EXERCISE DESCRIPTION:
Rewrite the stretch of the SSH tunnels text from "Or if you have" through "their ~/.ssh/config (once)", switching every "login node" to "head node".

SSH Tunnels

Today I want to talk about ssh tunnels. Very abstractly, we would want to use an ssh tunnel to securely send information. In the case of HPC, you are probably familiar with ssh, (Secure Shell or Secure Socket Shell) when you login to your node. You might do something like this:

$ ssh dinosaur@server.address.edu

Or if you have a proper setup in your ~/.ssh/config (with a named server) you might just do:

$ ssh dinosaur

I like to use ssh connection multiplexing so the connection is kept alive for a bit, but I won’t go into detail because this post isn’t specifically about the details of ssh. The use case I’m interested in (and the thing that HPC is very bad at) is how to deploy something interactive on an HPC cluster.

SSH Tunnel with Ports

Given that a cluster has exposed ports (either the login node, or both the login node and compute nodes) creating a tunnel is fairly straight forward! In the past I created a tool called forward to handle all the manual steps to get this working, meaning:

Show the user how to set up their ~/.ssh/config (once)
Define (once) parameters like a port, memory, GPUs, and if the cluster has isolated nodes
Start any number of provided apps that come with forward (e.g., jupyter, singularity, etc.)

An interaction using forward might look like any of the following:

# Run a Singularity container that already exists on your resource (recommended)

MATERIAL PROVIDED:
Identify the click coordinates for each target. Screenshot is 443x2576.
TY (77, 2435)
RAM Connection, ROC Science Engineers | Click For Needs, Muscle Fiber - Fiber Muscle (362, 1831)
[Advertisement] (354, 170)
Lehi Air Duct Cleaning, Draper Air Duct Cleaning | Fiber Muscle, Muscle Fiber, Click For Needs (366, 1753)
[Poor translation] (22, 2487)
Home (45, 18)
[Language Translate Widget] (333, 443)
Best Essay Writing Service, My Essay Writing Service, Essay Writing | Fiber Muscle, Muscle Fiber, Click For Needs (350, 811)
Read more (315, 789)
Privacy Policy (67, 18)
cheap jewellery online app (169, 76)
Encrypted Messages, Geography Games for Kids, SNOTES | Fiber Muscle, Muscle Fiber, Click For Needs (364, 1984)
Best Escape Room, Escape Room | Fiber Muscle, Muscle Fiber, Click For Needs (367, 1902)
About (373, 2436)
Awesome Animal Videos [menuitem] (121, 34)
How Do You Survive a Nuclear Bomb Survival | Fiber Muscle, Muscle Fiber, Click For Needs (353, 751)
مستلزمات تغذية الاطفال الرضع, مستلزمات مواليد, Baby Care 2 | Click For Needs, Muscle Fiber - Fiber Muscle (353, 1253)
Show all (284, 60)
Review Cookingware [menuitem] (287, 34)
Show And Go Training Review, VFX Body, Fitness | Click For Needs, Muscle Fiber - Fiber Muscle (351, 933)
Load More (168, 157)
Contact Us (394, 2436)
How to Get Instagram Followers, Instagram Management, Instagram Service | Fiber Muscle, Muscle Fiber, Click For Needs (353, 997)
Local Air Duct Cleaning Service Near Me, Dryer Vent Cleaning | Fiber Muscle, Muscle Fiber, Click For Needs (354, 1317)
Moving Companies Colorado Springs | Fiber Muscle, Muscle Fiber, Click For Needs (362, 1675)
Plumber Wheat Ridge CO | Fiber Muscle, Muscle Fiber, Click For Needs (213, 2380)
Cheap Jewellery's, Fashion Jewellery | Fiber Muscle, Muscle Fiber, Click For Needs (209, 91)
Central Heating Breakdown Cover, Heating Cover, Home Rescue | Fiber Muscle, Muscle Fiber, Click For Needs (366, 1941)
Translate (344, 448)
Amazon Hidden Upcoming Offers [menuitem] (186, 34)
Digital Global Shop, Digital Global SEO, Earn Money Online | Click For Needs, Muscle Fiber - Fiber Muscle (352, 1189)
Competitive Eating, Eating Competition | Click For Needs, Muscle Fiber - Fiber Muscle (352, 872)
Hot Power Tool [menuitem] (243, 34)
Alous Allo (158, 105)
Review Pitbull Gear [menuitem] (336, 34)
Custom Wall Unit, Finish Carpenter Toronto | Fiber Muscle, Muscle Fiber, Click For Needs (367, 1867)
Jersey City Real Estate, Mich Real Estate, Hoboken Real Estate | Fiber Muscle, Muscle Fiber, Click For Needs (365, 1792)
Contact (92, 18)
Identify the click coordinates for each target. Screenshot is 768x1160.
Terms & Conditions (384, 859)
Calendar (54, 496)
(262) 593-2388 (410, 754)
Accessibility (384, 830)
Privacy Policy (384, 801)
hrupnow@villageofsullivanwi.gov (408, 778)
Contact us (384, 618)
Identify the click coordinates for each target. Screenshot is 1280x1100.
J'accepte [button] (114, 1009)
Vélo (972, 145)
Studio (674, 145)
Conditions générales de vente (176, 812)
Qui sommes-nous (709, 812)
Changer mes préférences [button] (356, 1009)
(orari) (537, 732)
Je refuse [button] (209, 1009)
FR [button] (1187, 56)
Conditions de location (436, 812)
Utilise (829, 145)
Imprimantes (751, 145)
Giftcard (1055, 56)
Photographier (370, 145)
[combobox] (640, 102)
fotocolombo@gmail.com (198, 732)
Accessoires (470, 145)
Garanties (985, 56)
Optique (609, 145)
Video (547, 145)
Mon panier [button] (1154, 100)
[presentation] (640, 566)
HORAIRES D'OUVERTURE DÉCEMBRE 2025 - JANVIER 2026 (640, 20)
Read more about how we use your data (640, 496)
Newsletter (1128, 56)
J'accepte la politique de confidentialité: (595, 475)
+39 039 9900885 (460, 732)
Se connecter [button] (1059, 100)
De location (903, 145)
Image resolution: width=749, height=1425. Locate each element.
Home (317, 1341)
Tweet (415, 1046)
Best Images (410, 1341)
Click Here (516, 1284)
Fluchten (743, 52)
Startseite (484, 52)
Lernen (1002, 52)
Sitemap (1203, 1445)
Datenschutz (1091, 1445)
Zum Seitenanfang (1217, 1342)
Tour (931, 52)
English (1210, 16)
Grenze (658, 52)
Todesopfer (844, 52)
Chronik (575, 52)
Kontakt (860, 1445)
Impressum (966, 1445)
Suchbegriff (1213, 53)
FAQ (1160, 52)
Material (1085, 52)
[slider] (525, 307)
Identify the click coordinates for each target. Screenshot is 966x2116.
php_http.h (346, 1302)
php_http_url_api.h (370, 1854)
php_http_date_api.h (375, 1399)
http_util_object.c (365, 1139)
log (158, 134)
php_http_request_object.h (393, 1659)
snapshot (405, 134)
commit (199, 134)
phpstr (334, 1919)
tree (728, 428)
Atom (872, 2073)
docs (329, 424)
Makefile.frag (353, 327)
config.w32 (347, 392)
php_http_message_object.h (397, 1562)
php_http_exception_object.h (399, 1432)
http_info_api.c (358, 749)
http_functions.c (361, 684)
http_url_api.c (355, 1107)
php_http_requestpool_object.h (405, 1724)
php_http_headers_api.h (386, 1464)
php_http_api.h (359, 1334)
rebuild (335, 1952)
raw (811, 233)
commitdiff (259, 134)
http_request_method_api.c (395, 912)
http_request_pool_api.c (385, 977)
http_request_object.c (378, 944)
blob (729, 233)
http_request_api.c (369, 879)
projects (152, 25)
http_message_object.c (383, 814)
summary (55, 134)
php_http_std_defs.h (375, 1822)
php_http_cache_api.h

THE REPLY:
Or if you have a proper setup in your ~/.ssh/config (with a named server) you might just do:

$ ssh dinosaur

I like to use ssh connection multiplexing so the connection is kept alive for a bit, but I won’t go into detail because this post isn’t specifically about the details of ssh. The use case I’m interested in (and the thing that HPC is very bad at) is how to deploy something interactive on an HPC cluster.

SSH Tunnel with Ports

Given that a cluster has exposed ports (either the head node, or both the head node and compute nodes) creating a tunnel is fairly straight forward! In the past I created a tool called forward to handle all the manual steps to get this working, meaning:

Show the user how to set up their ~/.ssh/config (once)